(Stored items from a collection)
========================
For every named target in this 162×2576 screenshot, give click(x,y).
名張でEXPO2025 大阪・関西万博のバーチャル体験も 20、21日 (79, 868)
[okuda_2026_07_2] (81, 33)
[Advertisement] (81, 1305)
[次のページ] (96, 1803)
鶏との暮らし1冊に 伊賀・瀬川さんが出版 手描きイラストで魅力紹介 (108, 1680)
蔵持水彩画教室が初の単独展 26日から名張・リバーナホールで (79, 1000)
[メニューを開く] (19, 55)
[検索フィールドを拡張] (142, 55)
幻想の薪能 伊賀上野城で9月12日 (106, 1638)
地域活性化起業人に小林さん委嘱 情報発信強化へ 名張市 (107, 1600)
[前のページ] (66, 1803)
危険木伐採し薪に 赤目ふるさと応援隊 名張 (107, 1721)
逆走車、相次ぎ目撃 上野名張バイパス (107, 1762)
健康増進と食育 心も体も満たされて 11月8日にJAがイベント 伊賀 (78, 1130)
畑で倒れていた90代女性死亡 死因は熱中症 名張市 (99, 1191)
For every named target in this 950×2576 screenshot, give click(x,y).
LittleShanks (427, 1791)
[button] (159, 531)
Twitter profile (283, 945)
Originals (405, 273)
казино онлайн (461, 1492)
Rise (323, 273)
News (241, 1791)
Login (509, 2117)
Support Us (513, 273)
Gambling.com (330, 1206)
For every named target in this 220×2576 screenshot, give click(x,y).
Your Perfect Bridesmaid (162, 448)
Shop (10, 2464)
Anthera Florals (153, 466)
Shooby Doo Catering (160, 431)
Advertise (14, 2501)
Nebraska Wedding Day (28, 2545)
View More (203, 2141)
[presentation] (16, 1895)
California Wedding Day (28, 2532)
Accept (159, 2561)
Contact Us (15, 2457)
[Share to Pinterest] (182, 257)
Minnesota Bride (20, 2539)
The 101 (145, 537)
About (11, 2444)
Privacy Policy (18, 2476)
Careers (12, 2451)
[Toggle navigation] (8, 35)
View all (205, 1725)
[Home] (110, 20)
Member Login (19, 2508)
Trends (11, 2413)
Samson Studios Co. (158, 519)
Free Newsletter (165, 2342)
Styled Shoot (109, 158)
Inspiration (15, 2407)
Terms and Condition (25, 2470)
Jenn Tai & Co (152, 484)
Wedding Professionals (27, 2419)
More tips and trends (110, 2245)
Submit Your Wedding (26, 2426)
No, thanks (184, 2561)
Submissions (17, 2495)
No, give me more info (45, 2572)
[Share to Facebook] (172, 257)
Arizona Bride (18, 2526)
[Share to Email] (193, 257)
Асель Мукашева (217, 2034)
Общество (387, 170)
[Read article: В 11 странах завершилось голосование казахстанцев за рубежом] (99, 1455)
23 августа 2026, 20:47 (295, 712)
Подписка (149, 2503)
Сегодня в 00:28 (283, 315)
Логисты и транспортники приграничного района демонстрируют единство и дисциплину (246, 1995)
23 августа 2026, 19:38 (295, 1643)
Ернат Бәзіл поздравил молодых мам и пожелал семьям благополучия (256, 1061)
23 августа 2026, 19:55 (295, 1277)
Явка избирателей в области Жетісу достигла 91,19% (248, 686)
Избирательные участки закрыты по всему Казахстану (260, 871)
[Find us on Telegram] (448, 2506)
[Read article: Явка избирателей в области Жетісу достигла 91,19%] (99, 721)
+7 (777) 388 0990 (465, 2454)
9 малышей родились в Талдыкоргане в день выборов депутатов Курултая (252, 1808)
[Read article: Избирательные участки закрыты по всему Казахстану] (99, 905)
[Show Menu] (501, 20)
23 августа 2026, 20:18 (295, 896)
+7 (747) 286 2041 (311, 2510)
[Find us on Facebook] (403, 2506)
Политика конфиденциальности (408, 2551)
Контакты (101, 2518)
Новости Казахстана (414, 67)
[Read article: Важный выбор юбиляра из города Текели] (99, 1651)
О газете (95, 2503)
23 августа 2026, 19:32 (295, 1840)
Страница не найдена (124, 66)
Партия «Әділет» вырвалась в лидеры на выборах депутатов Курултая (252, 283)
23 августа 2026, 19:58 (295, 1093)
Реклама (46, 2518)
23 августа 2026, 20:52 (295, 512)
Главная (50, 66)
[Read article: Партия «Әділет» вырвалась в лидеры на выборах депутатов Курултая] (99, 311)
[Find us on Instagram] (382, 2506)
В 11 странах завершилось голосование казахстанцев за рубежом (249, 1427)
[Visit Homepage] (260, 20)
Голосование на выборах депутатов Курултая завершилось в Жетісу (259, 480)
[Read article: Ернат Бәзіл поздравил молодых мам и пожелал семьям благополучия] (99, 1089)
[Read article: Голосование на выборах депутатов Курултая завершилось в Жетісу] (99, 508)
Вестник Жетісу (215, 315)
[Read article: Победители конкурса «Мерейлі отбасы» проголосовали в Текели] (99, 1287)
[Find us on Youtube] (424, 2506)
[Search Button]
========================
Every record must be returned exactly.

For every named target in this 162×2576 screenshot, give click(x,y).
名張でEXPO2025 大阪・関西万博のバーチャル体験も 20、21日 (79, 868)
[okuda_2026_07_2] (81, 33)
[Advertisement] (81, 1305)
[次のページ] (96, 1803)
鶏との暮らし1冊に 伊賀・瀬川さんが出版 手描きイラストで魅力紹介 (108, 1680)
蔵持水彩画教室が初の単独展 26日から名張・リバーナホールで (79, 1000)
[メニューを開く] (19, 55)
[検索フィールドを拡張] (142, 55)
幻想の薪能 伊賀上野城で9月12日 (106, 1638)
地域活性化起業人に小林さん委嘱 情報発信強化へ 名張市 (107, 1600)
[前のページ] (66, 1803)
危険木伐採し薪に 赤目ふるさと応援隊 名張 (107, 1721)
逆走車、相次ぎ目撃 上野名張バイパス (107, 1762)
健康増進と食育 心も体も満たされて 11月8日にJAがイベント 伊賀 (78, 1130)
畑で倒れていた90代女性死亡 死因は熱中症 名張市 (99, 1191)
For every named target in this 950×2576 screenshot, give click(x,y).
LittleShanks (427, 1791)
[button] (159, 531)
Twitter profile (283, 945)
Originals (405, 273)
казино онлайн (461, 1492)
Rise (323, 273)
News (241, 1791)
Login (509, 2117)
Support Us (513, 273)
Gambling.com (330, 1206)
For every named target in this 220×2576 screenshot, give click(x,y).
Your Perfect Bridesmaid (162, 448)
Shop (10, 2464)
Anthera Florals (153, 466)
Shooby Doo Catering (160, 431)
Advertise (14, 2501)
Nebraska Wedding Day (28, 2545)
View More (203, 2141)
[presentation] (16, 1895)
California Wedding Day (28, 2532)
Accept (159, 2561)
Contact Us (15, 2457)
[Share to Pinterest] (182, 257)
Minnesota Bride (20, 2539)
The 101 (145, 537)
About (11, 2444)
Privacy Policy (18, 2476)
Careers (12, 2451)
[Toggle navigation] (8, 35)
View all (205, 1725)
[Home] (110, 20)
Member Login (19, 2508)
Trends (11, 2413)
Samson Studios Co. (158, 519)
Free Newsletter (165, 2342)
Styled Shoot (109, 158)
Inspiration (15, 2407)
Terms and Condition (25, 2470)
Jenn Tai & Co (152, 484)
Wedding Professionals (27, 2419)
More tips and trends (110, 2245)
Submit Your Wedding (26, 2426)
No, thanks (184, 2561)
Submissions (17, 2495)
No, give me more info (45, 2572)
[Share to Facebook] (172, 257)
Arizona Bride (18, 2526)
[Share to Email] (193, 257)
Асель Мукашева (217, 2034)
Общество (387, 170)
[Read article: В 11 странах завершилось голосование казахстанцев за рубежом] (99, 1455)
23 августа 2026, 20:47 (295, 712)
Подписка (149, 2503)
Сегодня в 00:28 (283, 315)
Логисты и транспортники приграничного района демонстрируют единство и дисциплину (246, 1995)
23 августа 2026, 19:38 (295, 1643)
Ернат Бәзіл поздравил молодых мам и пожелал семьям благополучия (256, 1061)
23 августа 2026, 19:55 (295, 1277)
Явка избирателей в области Жетісу достигла 91,19% (248, 686)
Избирательные участки закрыты по всему Казахстану (260, 871)
[Find us on Telegram] (448, 2506)
[Read article: Явка избирателей в области Жетісу достигла 91,19%] (99, 721)
+7 (777) 388 0990 (465, 2454)
9 малышей родились в Талдыкоргане в день выборов депутатов Курултая (252, 1808)
[Read article: Избирательные участки закрыты по всему Казахстану] (99, 905)
[Show Menu] (501, 20)
23 августа 2026, 20:18 (295, 896)
+7 (747) 286 2041 (311, 2510)
[Find us on Facebook] (403, 2506)
Политика конфиденциальности (408, 2551)
Контакты (101, 2518)
Новости Казахстана (414, 67)
[Read article: Важный выбор юбиляра из города Текели] (99, 1651)
О газете (95, 2503)
23 августа 2026, 19:32 (295, 1840)
Страница не найдена (124, 66)
Партия «Әділет» вырвалась в лидеры на выборах депутатов Курултая (252, 283)
23 августа 2026, 19:58 (295, 1093)
Реклама (46, 2518)
23 августа 2026, 20:52 (295, 512)
Главная (50, 66)
[Read article: Партия «Әділет» вырвалась в лидеры на выборах депутатов Курултая] (99, 311)
[Find us on Instagram] (382, 2506)
В 11 странах завершилось голосование казахстанцев за рубежом (249, 1427)
[Visit Homepage] (260, 20)
Голосование на выборах депутатов Курултая завершилось в Жетісу (259, 480)
[Read article: Ернат Бәзіл поздравил молодых мам и пожелал семьям благополучия] (99, 1089)
[Read article: Голосование на выборах депутатов Курултая завершилось в Жетісу] (99, 508)
Вестник Жетісу (215, 315)
[Read article: Победители конкурса «Мерейлі отбасы» проголосовали в Текели] (99, 1287)
[Find us on Youtube] (424, 2506)
[Search Button]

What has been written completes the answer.